Tout cela étant dit, Radiant est vite devenu mon manga coup de cœur du moment, et je suis très heureuse d’en avoir fait la découverte. On y retrouve (littéralement) de tout, et la série nous fait ressentir bien des émotions, en passant par le rire, la frustration et la tristesse. Je suis convaincue que chacun peut y trouver quelque chose à son goût et j’ai très hâte de lire la suite, qui se poursuit au-delà du sixième tome, le plus récent à avoir été publié. En fait, la couverture du septième tome vient tout juste d’être présentée sur la page Facebook de Radiant, signe que de nouveaux tomes arrivent !

 


 

Amalia étudie en sciences de la nature, bien qu’elle ne cache à personne sa haine des maths. Elle préfère d’ailleurs se plonger dans un bon roman de fantasy ou dans un animé japonais.

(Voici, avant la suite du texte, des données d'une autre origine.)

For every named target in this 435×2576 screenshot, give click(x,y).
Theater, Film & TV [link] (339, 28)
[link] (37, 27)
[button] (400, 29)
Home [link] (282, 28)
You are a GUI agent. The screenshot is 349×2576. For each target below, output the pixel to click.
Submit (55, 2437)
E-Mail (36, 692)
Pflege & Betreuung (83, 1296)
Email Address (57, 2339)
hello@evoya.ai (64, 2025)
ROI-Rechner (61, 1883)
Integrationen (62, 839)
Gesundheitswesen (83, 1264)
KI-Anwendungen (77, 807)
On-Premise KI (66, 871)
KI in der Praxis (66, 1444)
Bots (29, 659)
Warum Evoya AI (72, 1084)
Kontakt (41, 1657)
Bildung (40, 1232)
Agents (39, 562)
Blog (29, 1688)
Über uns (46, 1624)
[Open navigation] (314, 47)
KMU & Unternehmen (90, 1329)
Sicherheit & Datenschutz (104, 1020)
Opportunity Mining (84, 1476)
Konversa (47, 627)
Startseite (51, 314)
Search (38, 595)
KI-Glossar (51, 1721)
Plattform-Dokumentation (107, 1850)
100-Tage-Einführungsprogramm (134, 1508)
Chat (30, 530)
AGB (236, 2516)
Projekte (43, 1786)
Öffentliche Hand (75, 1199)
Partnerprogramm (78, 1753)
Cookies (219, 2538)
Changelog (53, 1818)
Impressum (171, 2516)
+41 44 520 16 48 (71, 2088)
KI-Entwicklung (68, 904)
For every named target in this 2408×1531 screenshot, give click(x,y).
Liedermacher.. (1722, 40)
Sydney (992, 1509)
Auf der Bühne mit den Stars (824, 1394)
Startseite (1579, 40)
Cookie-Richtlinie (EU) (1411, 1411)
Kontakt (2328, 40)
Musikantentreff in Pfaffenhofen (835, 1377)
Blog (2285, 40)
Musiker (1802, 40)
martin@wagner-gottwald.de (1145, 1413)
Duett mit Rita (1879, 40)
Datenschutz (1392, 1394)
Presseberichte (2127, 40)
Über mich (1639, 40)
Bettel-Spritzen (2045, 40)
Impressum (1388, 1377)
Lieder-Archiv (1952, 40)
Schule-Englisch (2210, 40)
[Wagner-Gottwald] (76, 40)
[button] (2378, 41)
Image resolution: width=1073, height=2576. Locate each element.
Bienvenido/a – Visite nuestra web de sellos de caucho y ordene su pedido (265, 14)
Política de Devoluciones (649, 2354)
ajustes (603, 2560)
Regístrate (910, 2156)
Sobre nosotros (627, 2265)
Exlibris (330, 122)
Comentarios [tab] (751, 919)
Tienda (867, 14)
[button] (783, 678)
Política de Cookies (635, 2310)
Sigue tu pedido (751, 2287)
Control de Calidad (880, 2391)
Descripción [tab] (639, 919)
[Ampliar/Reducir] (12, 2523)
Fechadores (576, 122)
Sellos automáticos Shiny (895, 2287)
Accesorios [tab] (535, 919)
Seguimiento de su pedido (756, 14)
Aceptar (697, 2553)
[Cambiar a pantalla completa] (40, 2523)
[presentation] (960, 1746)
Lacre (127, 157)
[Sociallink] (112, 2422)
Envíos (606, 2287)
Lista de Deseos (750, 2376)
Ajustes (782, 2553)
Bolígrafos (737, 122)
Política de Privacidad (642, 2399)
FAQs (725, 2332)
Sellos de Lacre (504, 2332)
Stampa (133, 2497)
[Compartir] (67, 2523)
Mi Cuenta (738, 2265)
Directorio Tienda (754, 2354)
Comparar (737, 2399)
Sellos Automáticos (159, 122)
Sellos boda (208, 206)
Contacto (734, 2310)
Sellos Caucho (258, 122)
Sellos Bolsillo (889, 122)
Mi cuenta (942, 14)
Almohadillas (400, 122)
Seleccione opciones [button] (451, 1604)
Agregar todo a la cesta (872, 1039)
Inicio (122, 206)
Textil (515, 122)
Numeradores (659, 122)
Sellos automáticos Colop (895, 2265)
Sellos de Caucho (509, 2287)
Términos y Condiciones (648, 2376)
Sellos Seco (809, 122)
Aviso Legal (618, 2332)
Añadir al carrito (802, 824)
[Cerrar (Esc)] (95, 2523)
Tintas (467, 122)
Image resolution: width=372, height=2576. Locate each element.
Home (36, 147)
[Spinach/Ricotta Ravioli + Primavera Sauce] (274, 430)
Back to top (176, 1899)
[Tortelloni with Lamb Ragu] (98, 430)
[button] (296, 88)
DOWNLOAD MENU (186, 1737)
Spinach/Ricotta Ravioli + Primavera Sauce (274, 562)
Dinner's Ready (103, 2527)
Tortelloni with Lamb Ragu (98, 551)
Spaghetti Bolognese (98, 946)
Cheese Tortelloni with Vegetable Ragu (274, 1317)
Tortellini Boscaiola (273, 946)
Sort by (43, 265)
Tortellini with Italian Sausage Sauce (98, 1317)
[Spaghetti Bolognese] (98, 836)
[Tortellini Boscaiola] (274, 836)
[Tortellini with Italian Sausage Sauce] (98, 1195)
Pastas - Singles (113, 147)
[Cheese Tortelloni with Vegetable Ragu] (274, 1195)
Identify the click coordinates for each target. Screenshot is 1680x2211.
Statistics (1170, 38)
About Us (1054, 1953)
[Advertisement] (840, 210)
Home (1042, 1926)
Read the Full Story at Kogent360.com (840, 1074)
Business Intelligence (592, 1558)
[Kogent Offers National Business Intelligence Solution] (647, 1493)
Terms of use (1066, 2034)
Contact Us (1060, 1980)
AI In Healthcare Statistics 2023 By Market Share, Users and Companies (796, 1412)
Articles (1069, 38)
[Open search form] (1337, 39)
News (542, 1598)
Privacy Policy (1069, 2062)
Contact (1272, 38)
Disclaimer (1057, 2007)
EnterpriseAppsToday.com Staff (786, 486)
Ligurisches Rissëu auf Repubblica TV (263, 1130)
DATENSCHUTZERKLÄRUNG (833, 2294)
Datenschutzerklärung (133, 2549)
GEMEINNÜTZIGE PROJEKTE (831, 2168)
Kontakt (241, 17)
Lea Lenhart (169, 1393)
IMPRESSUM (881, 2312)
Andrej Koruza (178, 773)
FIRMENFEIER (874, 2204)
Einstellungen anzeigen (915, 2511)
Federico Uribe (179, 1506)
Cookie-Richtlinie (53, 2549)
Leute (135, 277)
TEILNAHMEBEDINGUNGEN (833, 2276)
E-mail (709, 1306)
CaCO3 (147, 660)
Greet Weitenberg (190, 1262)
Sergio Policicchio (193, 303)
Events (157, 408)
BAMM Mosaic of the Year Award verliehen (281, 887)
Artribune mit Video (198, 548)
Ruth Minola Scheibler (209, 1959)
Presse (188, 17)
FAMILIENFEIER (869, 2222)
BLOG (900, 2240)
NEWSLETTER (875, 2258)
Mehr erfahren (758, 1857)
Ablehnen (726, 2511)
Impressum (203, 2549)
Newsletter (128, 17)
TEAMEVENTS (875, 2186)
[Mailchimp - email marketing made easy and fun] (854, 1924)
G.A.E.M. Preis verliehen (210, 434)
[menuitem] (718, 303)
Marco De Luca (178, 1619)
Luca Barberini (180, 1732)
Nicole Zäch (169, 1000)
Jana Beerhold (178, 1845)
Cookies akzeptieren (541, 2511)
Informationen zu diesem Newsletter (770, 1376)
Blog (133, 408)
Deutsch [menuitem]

Dès le début de sa première année à Marianopolis, elle s’est rendu compte que, alors qu’elle venait de passer plusieurs années dans le système scolaire francophone, le français lui manquait déjà ! Elle s’est donc lancée dans quelques projets pour combler son manque, dont, en 2016, le Prix littéraire des collégiens, qui lui a permis d’aller à Québec pour représenter son collège dans le jury étudiant, puis, peu après, la création des Horizons imaginaires avec quatre autres étudiants et son enseignant de français. Elle adore donner des câlins à sa maman, lire et manger de la pizza (dans cet ordre) !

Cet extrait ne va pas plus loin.